_TASK INPUTS_
::::::::::

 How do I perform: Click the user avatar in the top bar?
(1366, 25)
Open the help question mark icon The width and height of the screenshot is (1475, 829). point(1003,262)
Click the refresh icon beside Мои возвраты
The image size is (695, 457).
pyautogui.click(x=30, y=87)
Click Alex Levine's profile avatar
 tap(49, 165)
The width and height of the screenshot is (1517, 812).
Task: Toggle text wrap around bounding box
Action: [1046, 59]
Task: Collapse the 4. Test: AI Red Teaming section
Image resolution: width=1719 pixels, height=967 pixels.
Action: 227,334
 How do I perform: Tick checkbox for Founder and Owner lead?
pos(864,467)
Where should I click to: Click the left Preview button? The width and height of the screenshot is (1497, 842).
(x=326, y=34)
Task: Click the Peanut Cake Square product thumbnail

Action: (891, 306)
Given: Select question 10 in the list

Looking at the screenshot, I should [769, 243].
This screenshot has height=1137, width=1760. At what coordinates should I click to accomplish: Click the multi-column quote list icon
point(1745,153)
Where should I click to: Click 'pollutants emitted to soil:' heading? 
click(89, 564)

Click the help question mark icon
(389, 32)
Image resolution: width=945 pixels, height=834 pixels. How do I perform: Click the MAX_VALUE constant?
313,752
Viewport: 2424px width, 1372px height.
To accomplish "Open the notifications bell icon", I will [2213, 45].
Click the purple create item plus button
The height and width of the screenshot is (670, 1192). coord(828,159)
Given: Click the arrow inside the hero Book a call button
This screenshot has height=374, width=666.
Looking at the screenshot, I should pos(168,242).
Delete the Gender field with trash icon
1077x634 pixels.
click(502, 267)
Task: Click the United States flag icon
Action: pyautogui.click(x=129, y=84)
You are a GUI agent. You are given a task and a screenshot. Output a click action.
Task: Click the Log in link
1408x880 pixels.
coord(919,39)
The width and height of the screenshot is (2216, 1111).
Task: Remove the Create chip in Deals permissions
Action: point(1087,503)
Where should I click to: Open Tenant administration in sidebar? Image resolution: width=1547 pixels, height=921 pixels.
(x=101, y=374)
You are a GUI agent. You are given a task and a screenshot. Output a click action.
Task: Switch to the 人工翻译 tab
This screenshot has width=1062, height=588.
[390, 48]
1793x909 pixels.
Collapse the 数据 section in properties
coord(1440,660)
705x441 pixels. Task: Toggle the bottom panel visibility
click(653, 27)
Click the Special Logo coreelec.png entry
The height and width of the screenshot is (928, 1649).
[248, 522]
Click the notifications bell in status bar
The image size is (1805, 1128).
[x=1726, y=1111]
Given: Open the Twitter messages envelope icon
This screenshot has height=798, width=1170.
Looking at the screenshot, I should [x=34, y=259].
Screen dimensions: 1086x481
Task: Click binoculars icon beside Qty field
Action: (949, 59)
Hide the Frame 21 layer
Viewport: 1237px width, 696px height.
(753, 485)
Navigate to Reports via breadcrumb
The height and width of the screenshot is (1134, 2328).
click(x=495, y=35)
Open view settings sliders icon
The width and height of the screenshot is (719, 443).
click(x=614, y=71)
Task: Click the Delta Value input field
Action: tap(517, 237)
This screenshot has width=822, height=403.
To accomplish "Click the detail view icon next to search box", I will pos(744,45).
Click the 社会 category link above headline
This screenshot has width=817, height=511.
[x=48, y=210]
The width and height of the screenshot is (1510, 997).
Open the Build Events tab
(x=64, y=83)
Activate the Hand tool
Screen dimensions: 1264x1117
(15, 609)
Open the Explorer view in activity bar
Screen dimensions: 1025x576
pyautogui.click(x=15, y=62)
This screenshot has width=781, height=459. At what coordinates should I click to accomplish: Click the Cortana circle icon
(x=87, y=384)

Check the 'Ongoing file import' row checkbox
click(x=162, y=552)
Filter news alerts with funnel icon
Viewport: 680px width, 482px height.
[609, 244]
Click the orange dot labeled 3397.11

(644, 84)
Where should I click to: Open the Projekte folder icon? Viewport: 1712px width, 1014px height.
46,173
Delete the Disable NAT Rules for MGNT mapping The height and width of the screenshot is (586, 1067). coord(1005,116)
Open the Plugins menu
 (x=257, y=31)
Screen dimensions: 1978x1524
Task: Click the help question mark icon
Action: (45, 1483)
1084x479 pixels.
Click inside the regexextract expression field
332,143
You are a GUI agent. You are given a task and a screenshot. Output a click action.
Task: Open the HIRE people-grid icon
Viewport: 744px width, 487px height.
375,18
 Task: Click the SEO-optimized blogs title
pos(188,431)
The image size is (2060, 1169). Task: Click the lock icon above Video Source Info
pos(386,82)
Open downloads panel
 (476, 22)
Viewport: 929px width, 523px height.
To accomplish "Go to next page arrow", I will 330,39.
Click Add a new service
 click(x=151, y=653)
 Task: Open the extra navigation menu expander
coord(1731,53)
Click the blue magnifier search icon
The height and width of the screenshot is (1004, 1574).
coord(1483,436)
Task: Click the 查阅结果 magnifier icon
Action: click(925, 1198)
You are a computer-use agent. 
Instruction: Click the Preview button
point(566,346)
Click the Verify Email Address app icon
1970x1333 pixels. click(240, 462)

::::::::::

_WORK TO BE COMPLETED_
Reproduce exactly the lines from the one containing "Filter news alerts with funnel icon" through the last line of the records above, including both, and nothing else.

_SOLUTION TO THIS EXERCISE_
Filter news alerts with funnel icon
Viewport: 680px width, 482px height.
[609, 244]
Click the orange dot labeled 3397.11

(644, 84)
Where should I click to: Open the Projekte folder icon? Viewport: 1712px width, 1014px height.
46,173
Delete the Disable NAT Rules for MGNT mapping The height and width of the screenshot is (586, 1067). coord(1005,116)
Open the Plugins menu
 (x=257, y=31)
Screen dimensions: 1978x1524
Task: Click the help question mark icon
Action: (45, 1483)
1084x479 pixels.
Click inside the regexextract expression field
332,143
You are a GUI agent. You are given a task and a screenshot. Output a click action.
Task: Open the HIRE people-grid icon
Viewport: 744px width, 487px height.
375,18
 Task: Click the SEO-optimized blogs title
pos(188,431)
The image size is (2060, 1169). Task: Click the lock icon above Video Source Info
pos(386,82)
Open downloads panel
 (476, 22)
Viewport: 929px width, 523px height.
To accomplish "Go to next page arrow", I will 330,39.
Click Add a new service
 click(x=151, y=653)
 Task: Open the extra navigation menu expander
coord(1731,53)
Click the blue magnifier search icon
The height and width of the screenshot is (1004, 1574).
coord(1483,436)
Task: Click the 查阅结果 magnifier icon
Action: click(925, 1198)
You are a computer-use agent. 
Instruction: Click the Preview button
point(566,346)
Click the Verify Email Address app icon
1970x1333 pixels. click(240, 462)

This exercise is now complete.